Lee Sweetser, Orange County, California, November 1976 –
We had the pleasure meeting the Sweetser family almost forty years ago (Ouch!). Immediately after graduating from high school back in 1976, we came to America determined to see the country we’d dreamed about as a youth. Having little funds, hitchhiking was my only viable means of transportation.
While hitchhiking down Highway 1 from San Francisco, we met Lee, the wonderful patriarch of the extended Sweetser – family. While in the spacious family kitchen, he gave us some advice: “Here, have some bourbon and ginger ale. Without a highball, you will NOT understand America!” For the past thirty-eight years, I’ve worked diligently to gain a deeper understanding of his wisdom.
Everyone crossing the threshold of our apartment (which his wife Bonnie visited some time ago) receives a highball — strength dependent on the time of day — and is regaled with the advice a young German hitchhiker received in a California kitchen many moons ago.
This May was a perfect example of how we’ve continued honoring Lee’s sage advice. I was giving a talk in our local library about democratic revolutionaries from Schleswig-Holstein in northern Germany who settled in eastern Iowa at the Mississippi. Following the talk, about one hundred in the audience came to our apartment for a WILD party. Everyone there from the youngest (sixteen-year-old Gloria, a friend’s daughter and one of ten servers tasked with keeping the highballs coming) to the oldest (my eighty-five-year-old father, Ingo) were introduced to Lee’s astute advice.

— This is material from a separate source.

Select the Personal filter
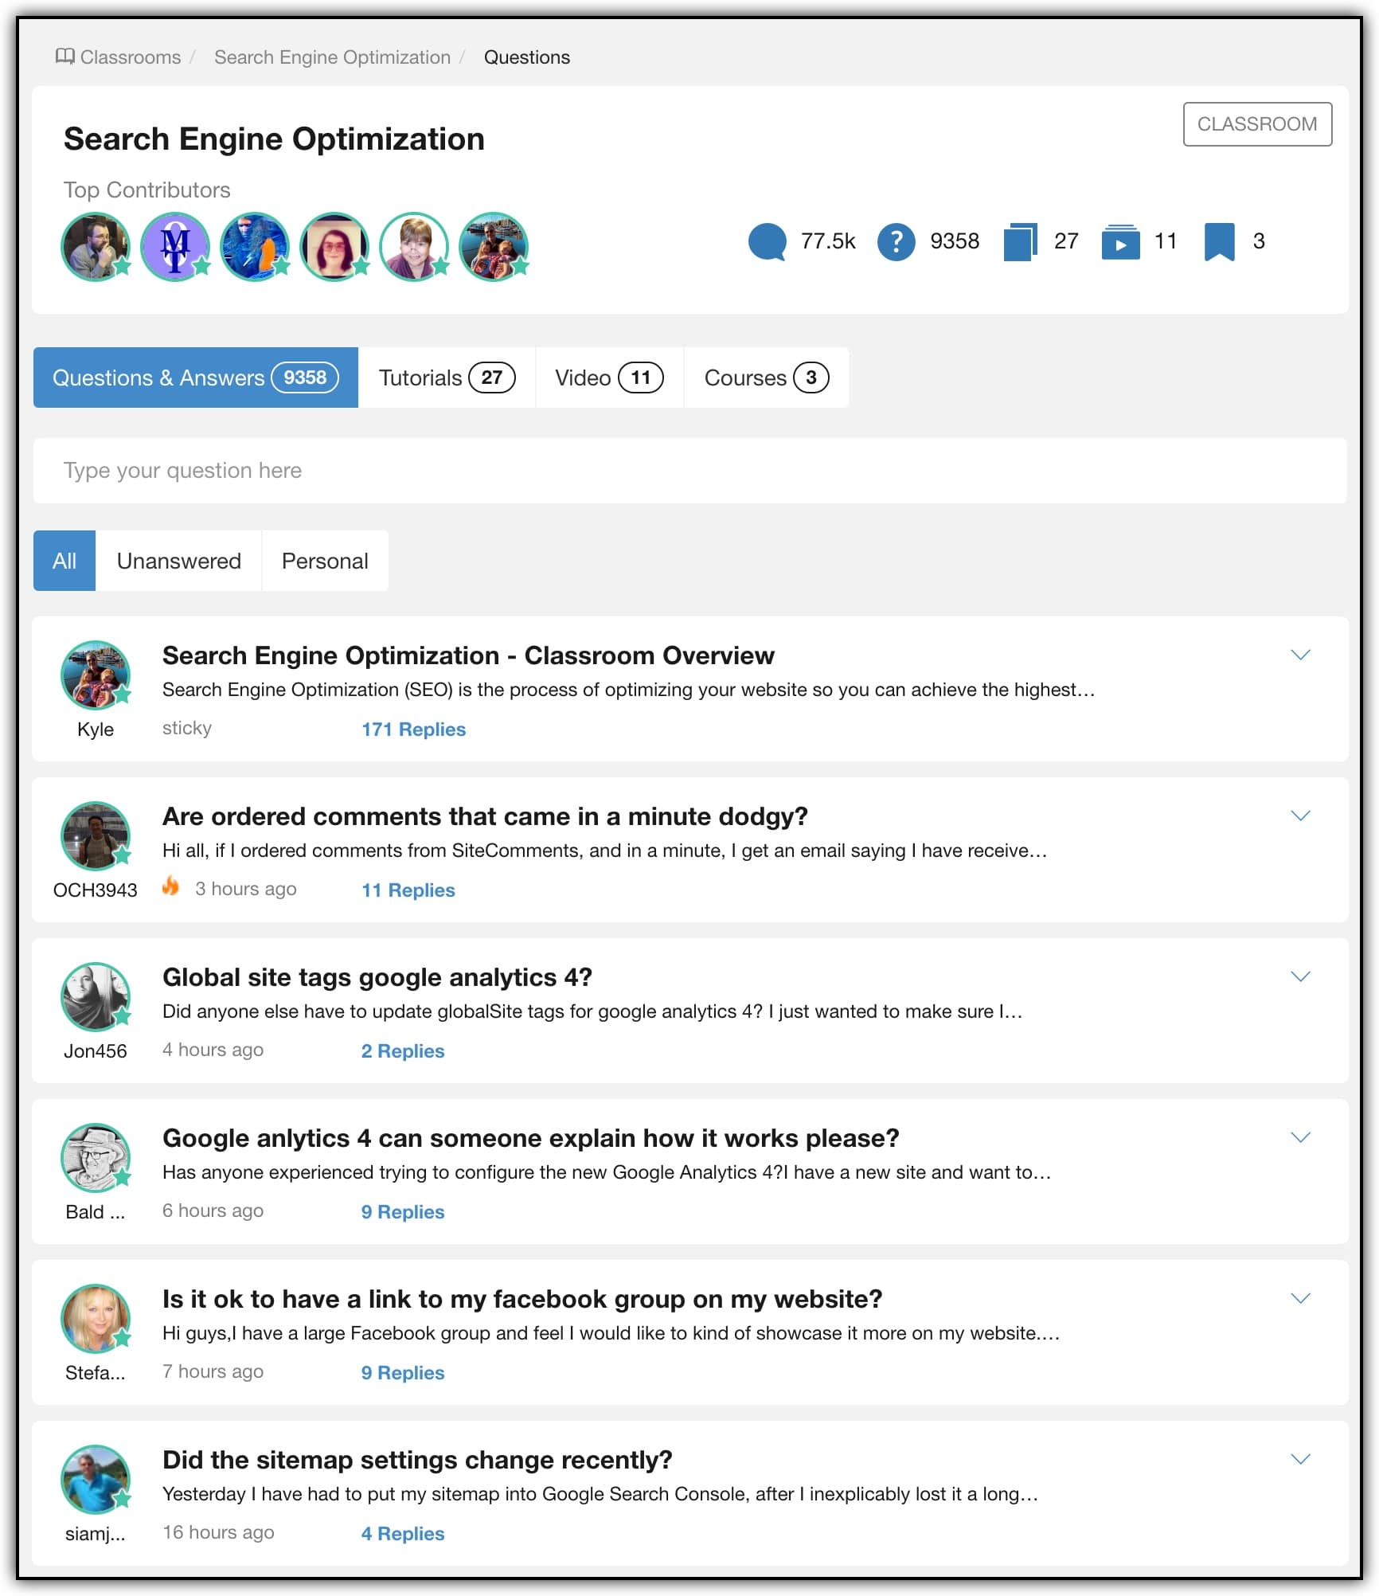Screen dimensions: 1379x1596 click(325, 561)

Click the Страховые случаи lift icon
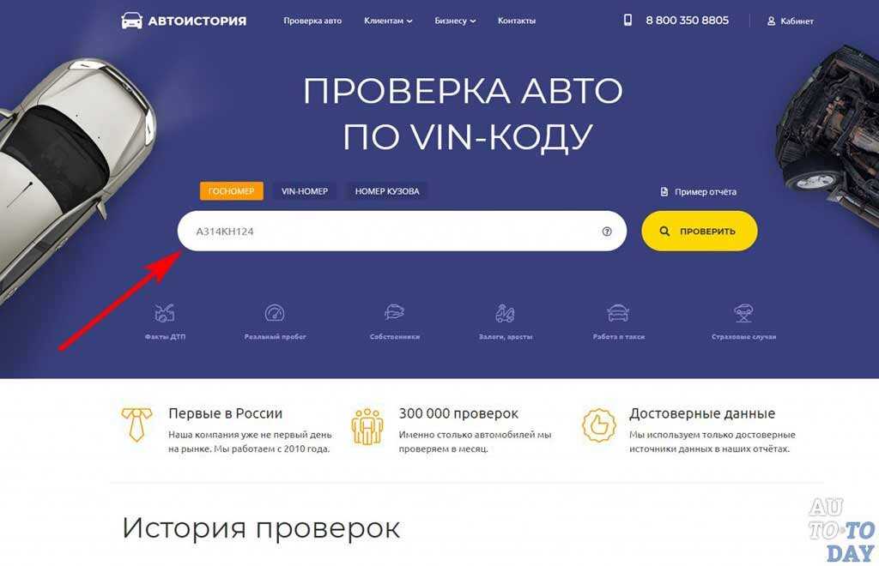click(744, 313)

Even though it was the middle of the week, the party’s last guest didn’t leave until 3:30 in the morning. Nele, Jan, and Rolf (three of our ten happy young highball servers), finding no one left to serve, took their leave as well. That left only me and my old college buddy Dee Eicke, who was staying in our guest bedroom. I routinely asked Dee, “Can you handle one FINAL highball?” Dee pretended to be furious that I would even ask such a truly dumb question. Having shared a student apartment with Dee for five and one-half years, during which time GALLONS of highballs were thirstily consumed, I immediately saw through Dee’s mock anger. I went to the kitchen, where to my utter dismay, I found thirteen empty bottles of Jim Beam and not a drop of American ginger ale from Schweppes. No wonder the last guest had left! Undeterred, we reverted to our Germanic roots and drank the local Flensburg beer instead.